◆ **Text excerpt**
Content starts
Oklahoma senator explains change in date of Trump rally – POLITICO

“Many of my African American friends and supporters have reached out to suggest that we consider changing the date out … of respect for this Holiday, and in observance of this important occasion and all that it represents,” Trump posted on Twitter. “I have therefore decided to move our rally to Saturday, June 20th, in order to honor their requests.”

The rally is set to take place in Tulsa, Okla., site of one of the most brutal race massacres in U.S. history.

Lankford told host Jake Tapper there were several people who talked to the president about the rally “just to be able to raise the issue.”

He also acknowledged it’s been 99 years since the massacre, “where a white mob ransacked through the Greenwood district, what was called at that time the Black Wall Street and killed up to 300 people and burned that part of the city to the ground,” Lankford said. (Some historians place the death toll higher.)

“There are special sensitivities there in Tulsa. But Juneteenth is a very significant day,” Lankford said. “So my encouragement to the president was to be able to pick a day around it.”

“Actually interestingly enough when I talked to him, I called him on a different reason, he raised it to me and said, ‘What do you think about this? I’m thinking about it, other people have asked me about it.,'” he added. “I suggested, yes, I think that’d be a great idea and it’d be very, very respectful to the community. His immediate response was I don’t want to do anything to be able to disrespect the black community.”
Content ends
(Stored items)
Content starts
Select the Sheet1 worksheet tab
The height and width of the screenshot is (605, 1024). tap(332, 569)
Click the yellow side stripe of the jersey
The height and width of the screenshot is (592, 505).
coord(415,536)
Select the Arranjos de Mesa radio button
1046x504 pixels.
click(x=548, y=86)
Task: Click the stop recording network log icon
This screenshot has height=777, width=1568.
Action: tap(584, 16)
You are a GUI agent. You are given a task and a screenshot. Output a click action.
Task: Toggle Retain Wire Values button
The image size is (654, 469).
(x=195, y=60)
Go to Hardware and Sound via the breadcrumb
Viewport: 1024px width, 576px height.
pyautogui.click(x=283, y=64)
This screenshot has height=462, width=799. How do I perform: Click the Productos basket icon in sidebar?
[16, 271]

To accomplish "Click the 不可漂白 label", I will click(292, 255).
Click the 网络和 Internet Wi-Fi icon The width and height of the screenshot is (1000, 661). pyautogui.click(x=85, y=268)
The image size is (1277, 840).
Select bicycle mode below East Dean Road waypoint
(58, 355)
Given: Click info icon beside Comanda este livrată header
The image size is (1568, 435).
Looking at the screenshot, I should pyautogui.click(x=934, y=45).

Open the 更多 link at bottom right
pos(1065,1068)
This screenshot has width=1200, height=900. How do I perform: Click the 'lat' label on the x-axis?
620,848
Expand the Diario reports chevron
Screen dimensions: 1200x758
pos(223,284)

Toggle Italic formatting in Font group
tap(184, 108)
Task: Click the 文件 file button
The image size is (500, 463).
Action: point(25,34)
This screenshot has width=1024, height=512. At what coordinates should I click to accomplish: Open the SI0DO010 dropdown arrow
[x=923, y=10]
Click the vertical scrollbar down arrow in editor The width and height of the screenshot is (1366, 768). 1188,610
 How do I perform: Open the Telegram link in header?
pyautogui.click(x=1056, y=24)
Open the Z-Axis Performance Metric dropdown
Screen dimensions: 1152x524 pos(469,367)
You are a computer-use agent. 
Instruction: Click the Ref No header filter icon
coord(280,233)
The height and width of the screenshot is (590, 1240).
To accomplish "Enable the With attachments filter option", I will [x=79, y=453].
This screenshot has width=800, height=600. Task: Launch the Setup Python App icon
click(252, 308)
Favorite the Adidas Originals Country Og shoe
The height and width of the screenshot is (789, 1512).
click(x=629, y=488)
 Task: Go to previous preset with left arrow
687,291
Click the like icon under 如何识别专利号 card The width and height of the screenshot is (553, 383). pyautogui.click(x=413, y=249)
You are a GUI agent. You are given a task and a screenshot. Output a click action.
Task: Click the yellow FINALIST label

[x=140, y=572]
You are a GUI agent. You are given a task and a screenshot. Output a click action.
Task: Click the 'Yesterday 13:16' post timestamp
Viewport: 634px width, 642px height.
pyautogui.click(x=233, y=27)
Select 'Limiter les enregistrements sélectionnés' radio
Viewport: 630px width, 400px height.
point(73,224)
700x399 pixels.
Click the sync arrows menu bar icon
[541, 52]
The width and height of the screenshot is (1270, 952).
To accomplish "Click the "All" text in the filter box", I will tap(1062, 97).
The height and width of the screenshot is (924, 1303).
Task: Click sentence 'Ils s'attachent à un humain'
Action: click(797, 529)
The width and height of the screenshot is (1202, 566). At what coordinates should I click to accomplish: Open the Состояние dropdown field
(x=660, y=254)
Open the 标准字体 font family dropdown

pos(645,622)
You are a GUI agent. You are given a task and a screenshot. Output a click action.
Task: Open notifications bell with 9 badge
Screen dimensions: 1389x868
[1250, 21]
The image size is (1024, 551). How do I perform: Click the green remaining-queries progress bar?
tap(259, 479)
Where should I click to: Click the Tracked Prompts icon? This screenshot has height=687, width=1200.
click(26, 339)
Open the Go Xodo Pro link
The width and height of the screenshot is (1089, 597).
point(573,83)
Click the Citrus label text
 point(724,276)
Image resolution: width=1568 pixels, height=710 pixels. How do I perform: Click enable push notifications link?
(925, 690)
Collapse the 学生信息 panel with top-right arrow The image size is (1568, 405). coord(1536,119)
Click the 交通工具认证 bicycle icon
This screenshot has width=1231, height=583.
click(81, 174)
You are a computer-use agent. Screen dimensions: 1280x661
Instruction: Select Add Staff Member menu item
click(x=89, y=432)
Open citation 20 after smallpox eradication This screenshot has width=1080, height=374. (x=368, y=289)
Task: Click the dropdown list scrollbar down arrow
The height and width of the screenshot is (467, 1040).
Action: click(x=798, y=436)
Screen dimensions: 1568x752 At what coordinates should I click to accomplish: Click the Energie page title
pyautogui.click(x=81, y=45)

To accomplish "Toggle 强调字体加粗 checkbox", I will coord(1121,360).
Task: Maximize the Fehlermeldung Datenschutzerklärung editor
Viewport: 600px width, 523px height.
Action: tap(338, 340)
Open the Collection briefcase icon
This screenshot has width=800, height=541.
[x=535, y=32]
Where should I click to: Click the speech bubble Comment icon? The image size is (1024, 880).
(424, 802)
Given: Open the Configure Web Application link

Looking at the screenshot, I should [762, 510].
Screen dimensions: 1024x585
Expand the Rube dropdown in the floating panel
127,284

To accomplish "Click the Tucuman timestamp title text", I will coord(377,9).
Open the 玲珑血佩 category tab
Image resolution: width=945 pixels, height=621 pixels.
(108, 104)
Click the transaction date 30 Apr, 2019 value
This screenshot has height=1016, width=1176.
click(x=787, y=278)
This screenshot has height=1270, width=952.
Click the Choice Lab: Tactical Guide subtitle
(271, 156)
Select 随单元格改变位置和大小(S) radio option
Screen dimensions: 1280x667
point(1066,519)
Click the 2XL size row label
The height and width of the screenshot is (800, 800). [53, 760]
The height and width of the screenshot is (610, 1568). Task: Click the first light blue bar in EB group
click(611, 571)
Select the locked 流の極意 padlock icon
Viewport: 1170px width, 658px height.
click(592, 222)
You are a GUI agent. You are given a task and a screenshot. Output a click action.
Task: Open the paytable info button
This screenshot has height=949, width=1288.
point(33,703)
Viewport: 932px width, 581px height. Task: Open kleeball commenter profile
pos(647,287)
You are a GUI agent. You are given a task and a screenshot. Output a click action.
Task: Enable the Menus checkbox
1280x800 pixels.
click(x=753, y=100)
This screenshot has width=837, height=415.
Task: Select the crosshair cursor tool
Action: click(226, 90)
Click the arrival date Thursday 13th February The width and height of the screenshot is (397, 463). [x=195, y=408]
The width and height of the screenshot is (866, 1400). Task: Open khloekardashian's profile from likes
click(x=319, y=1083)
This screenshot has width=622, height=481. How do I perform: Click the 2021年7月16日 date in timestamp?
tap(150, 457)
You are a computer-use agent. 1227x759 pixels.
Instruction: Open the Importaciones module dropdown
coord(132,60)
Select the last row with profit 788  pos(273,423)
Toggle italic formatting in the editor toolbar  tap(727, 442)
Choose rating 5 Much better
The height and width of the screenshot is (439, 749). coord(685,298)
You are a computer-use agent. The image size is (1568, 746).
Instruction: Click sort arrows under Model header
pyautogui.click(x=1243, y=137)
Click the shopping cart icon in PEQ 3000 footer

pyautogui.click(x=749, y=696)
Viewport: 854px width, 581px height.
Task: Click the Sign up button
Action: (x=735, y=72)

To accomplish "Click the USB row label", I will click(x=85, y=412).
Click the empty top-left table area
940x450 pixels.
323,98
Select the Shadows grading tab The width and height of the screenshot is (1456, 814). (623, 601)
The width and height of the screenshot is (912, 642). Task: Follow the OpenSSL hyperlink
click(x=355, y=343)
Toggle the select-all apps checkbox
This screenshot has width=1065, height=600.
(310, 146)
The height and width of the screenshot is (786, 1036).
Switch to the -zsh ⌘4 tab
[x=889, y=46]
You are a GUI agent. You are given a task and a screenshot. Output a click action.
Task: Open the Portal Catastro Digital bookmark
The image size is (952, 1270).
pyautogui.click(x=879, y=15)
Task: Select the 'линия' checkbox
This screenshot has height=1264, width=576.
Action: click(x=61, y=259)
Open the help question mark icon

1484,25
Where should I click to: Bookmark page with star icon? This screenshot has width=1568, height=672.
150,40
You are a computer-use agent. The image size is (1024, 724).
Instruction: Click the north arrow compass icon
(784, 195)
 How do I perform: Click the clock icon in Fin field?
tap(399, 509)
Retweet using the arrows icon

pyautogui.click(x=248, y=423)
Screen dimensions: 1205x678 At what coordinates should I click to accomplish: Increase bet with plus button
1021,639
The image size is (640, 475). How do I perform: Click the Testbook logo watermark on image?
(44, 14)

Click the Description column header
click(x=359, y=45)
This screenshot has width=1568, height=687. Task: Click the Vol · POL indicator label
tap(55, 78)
Content ends
◆ **Instructions for the task**
Please write out the stretch of the rally article from "He also acknowledged" through "death toll higher.)". These records are separate from the rally article and unrelated to it.

◆ **Your response**
He also acknowledged it’s been 99 years since the massacre, “where a white mob ransacked through the Greenwood district, what was called at that time the Black Wall Street and killed up to 300 people and burned that part of the city to the ground,” Lankford said. (Some historians place the death toll higher.)